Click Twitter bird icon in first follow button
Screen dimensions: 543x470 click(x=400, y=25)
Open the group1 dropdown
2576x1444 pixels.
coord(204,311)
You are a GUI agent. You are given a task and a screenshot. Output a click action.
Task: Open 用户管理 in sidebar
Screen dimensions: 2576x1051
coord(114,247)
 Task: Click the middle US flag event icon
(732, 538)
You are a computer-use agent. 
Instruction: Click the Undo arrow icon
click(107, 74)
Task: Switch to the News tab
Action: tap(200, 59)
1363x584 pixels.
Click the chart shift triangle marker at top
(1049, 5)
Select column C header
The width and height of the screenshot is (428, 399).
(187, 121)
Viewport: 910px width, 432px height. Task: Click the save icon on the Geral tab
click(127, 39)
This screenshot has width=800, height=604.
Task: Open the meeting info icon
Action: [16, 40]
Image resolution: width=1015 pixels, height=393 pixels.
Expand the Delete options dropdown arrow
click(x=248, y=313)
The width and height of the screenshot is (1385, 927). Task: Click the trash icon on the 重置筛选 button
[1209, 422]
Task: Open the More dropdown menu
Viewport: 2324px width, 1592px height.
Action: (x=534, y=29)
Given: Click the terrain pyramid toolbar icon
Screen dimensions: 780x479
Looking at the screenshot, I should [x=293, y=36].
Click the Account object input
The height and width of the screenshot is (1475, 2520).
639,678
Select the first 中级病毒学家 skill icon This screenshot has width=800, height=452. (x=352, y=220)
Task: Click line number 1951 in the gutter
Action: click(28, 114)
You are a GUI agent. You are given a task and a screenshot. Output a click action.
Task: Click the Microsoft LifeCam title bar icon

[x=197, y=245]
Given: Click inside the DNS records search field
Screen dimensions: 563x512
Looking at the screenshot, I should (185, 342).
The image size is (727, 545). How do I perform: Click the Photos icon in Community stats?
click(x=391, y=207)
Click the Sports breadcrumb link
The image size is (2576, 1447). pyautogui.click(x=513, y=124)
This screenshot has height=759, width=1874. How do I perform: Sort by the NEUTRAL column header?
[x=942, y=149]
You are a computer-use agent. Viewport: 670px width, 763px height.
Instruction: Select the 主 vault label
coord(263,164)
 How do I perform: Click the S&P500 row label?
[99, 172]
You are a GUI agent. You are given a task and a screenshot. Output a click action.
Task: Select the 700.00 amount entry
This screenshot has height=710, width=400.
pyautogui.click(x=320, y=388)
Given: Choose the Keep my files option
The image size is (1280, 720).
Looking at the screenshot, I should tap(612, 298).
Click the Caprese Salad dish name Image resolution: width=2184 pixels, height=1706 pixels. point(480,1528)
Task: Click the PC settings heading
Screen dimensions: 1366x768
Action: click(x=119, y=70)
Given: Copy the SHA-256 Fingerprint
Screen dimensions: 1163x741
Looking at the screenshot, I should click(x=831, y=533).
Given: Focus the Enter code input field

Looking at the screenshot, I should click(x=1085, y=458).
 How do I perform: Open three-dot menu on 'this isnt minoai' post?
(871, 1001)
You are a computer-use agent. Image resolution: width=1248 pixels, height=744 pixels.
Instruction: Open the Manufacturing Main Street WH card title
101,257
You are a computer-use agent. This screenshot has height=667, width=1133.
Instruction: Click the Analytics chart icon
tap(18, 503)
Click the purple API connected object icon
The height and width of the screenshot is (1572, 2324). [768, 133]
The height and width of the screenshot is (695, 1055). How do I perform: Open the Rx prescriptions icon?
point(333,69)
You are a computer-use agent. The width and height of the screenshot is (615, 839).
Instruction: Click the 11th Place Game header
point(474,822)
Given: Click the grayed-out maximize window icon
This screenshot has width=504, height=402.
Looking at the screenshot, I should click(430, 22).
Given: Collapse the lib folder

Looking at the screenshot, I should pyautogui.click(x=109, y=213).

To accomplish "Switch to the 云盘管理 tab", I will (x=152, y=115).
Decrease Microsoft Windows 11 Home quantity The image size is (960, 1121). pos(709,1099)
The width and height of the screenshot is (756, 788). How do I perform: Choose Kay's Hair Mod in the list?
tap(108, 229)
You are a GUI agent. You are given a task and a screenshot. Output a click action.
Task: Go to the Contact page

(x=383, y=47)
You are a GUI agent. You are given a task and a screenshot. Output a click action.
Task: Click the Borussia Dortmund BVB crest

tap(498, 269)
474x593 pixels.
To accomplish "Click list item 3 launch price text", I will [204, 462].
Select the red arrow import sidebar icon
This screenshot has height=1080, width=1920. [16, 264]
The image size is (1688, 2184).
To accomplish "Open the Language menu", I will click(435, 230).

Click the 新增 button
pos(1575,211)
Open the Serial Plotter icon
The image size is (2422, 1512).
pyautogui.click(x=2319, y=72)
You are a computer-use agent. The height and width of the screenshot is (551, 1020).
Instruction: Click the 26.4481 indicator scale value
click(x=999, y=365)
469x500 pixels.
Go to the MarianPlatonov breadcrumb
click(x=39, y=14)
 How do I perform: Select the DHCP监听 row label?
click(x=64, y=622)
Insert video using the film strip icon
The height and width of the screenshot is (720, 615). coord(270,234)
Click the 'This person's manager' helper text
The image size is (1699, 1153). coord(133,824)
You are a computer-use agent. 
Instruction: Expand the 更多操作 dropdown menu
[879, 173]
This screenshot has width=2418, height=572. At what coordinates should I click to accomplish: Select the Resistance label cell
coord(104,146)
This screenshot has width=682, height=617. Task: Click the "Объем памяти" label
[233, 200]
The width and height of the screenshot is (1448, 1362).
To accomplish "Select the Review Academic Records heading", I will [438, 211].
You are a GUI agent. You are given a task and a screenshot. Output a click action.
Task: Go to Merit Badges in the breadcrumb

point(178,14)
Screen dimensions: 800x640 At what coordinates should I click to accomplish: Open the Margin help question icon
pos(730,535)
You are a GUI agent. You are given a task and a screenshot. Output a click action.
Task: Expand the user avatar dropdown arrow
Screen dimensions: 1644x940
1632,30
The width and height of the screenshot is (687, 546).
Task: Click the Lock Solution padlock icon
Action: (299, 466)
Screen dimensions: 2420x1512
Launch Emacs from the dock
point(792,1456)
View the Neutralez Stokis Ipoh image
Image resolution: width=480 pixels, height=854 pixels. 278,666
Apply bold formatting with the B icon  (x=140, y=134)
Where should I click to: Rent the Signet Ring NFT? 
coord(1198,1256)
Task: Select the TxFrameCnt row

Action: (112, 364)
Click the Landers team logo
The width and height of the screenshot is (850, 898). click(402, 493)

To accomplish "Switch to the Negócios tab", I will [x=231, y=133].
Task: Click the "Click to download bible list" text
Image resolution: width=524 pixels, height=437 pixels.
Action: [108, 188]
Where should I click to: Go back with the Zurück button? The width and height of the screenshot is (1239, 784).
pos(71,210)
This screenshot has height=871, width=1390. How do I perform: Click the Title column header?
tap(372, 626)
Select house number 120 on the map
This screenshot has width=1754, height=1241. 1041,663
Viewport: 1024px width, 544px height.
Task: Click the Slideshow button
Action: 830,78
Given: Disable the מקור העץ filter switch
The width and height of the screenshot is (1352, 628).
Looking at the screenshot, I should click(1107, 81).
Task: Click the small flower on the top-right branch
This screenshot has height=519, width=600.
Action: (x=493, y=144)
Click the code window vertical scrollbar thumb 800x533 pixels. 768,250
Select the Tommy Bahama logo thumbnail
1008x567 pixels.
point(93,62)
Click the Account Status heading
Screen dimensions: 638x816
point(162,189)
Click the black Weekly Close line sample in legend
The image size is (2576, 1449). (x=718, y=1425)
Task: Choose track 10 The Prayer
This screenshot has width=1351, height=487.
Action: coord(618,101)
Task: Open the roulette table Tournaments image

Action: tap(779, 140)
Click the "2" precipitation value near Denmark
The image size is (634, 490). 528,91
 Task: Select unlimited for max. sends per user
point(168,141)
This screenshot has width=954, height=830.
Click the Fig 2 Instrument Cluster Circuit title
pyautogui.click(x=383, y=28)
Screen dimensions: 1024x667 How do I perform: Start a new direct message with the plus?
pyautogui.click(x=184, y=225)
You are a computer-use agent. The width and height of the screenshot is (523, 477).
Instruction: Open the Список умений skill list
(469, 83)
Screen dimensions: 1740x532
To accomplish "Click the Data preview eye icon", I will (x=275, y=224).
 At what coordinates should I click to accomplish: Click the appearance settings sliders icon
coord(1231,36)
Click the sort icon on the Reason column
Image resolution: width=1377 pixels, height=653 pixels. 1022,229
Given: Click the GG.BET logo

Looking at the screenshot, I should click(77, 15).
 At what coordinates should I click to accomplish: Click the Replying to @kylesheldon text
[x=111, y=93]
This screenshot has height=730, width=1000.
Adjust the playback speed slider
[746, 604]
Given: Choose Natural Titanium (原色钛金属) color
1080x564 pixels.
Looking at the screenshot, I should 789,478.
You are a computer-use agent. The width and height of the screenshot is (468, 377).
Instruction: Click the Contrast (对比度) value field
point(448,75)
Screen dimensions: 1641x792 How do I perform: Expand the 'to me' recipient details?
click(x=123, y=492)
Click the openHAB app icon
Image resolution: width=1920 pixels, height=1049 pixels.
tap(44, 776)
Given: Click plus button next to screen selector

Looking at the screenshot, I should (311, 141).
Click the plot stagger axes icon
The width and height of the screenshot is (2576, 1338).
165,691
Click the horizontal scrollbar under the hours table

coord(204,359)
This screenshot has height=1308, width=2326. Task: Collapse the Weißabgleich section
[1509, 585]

|---|

**AIM**: List every line of the material that contains the string "with", treating uppercase and lowercase letters as different.

**ANSWER TO THIS PROBLEM**:
Apply bold formatting with the B icon  (x=140, y=134)
Where should I click to: Go back with the Zurück button? The width and height of the screenshot is (1239, 784).
Screen dimensions: 1024x667 How do I perform: Start a new direct message with the plus?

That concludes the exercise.